Three amicus briefs were filed in Lynch v. McDonough, a case concerning the standard of proof used to deny veterans disability claims.

  • Vietnam Veterans of America (VVA) submitted an amicus brief in support of Lynch, the petitioner. According to VVA, the benefit-of-the-doubt rule of 38 U.S.C. § 5107(b) “gives the benefit of the doubt to veterans when there is ‘an approximate balance of positive and negative evidence regarding any issue material to the determination of a matter.’” VVA argues, however, that in Ortiz v. Principi, the Federal Circuit adopted a new “equipoise” standard, allowing “VA to defeat claims by showing nothing more than a bare preponderance of evidence against a veteran.” VVA argues that this “standard finds no support in the statute’s legislative history and contravenes the surplusage and pro-veteran canons of statutory construction.” Moreover, VVA contends, the Federal Circuit affirmed this standard in this case under a different name—“the persuasion of evidence standard.” Accordingly, VVA argues that, “[b]y allowing the VA to prevail when it tips the scales just enough to show a preponderance of evidence, Ortiz ensured that the statutory benefit-of-the-doubt rule will have only minimal, if any, effect, leaving the weight of an increased burden on the veteran.”
  • Swords to Plowshares (Swords) and Connecticut Veterans Legal Center (CVLC) jointly submitted an amicus brief also in support of Lynch.
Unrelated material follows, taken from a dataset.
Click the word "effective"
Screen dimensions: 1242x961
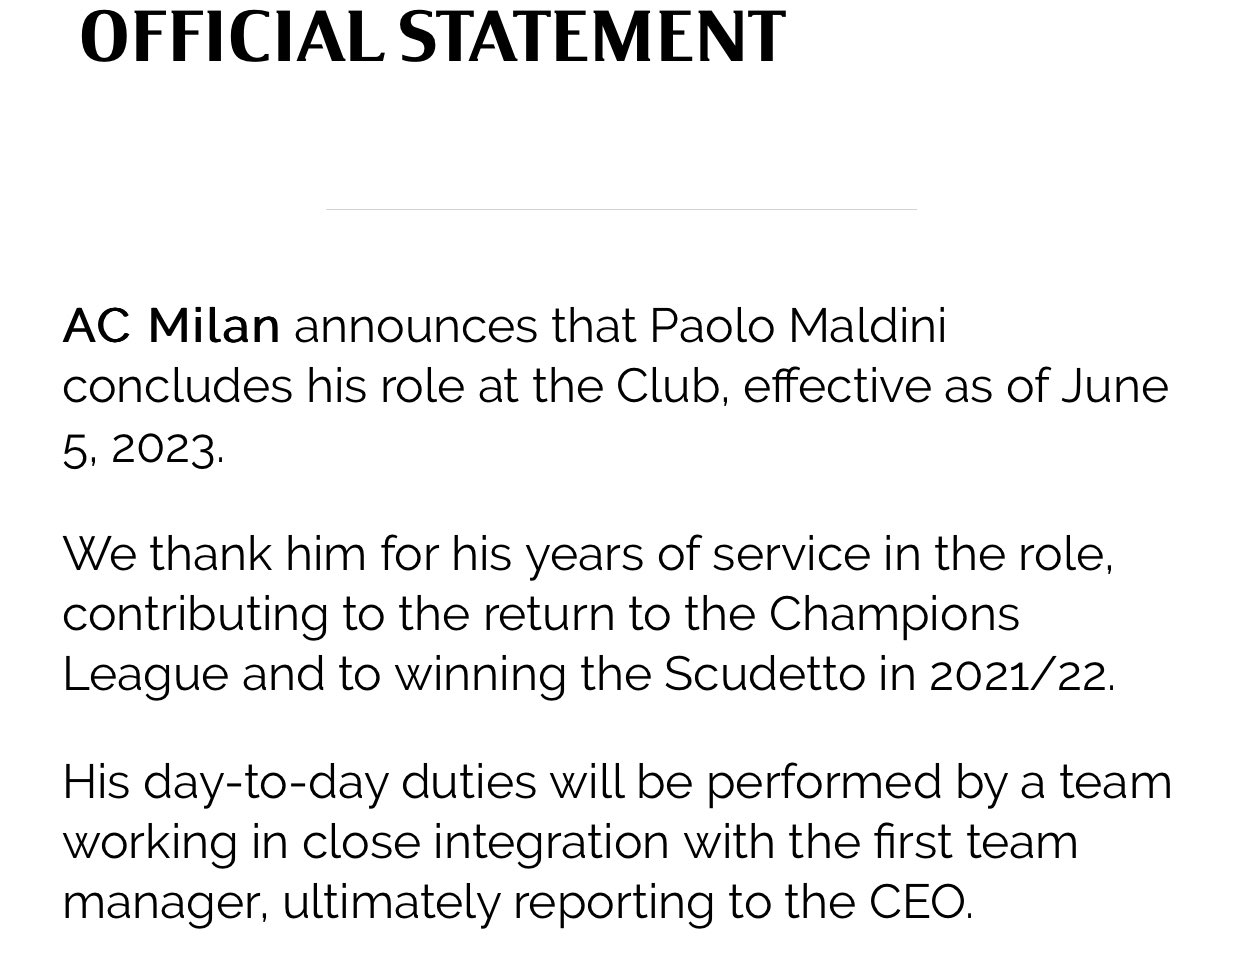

They urge that the Federal Circuit’s decision in Lynch “is contrary to the text and purpose of 38 U.S.C. § 5107 and will severely prejudice the rights of veterans seeking service-connected disability benefits.” According to the brief, the heightened evidentiary standard upheld in this case “is contrary to Congressional intent, statutory language, and this Court’s historic respect for the nonadversarial pro-veteran nature of the VA adjudication process.” Moreover, the organizations contend, “VA’s abandonment of the intended ‘benefit of the doubt’ standard improperly deprives veterans of the care to which they are entitled.”
  • The Federal Circuit Bar Association (FCBA) also filed an amicus brief in support of Lynch, urging the Supreme Court to “grant certiorari to restore to veterans seeking benefits the generous standard of proof that Congress expressly provided them.” According to the FCBA, the risk allocation of the “benefit of the doubt” standard “reflects Congress’s recognition, repeatedly confirmed by the courts, of the ‘special solicitude’ granted veterans, those among us who have ‘performed an especially important service for the Nation, often at the risk of his or her own life.'” The brief, however, maintains that the Federal Circuit has “now twice construed the standard of proof in § 5107(b) at odds with the statute.” The FCBA emphasizes the confusion caused by these decisions, contending that “it is unclear what the standard of proof is, as the law has never recognized [the] ‘persuasive’ evidence standard.” Accordingly, the FCBA urges, “[t]his Court’s review is warranted to ensure that veterans benefits claims are decided based on the correct standard of proof, so that veterans actually get the benefit of the doubt.”

Denials

The Supreme Court denied certiorari in the following cases:

Notably, the petitioner in Ameranth, Inc. v. Olo, Inc. presented the same two questions presented to the Court in American Axle & Mfg, Inc. v. Neapco Holdings LLC. The Solicitor General filed an amicus brief supporting review in that case, and the Supreme Court has indicated it will consider the case at its conference on June 23.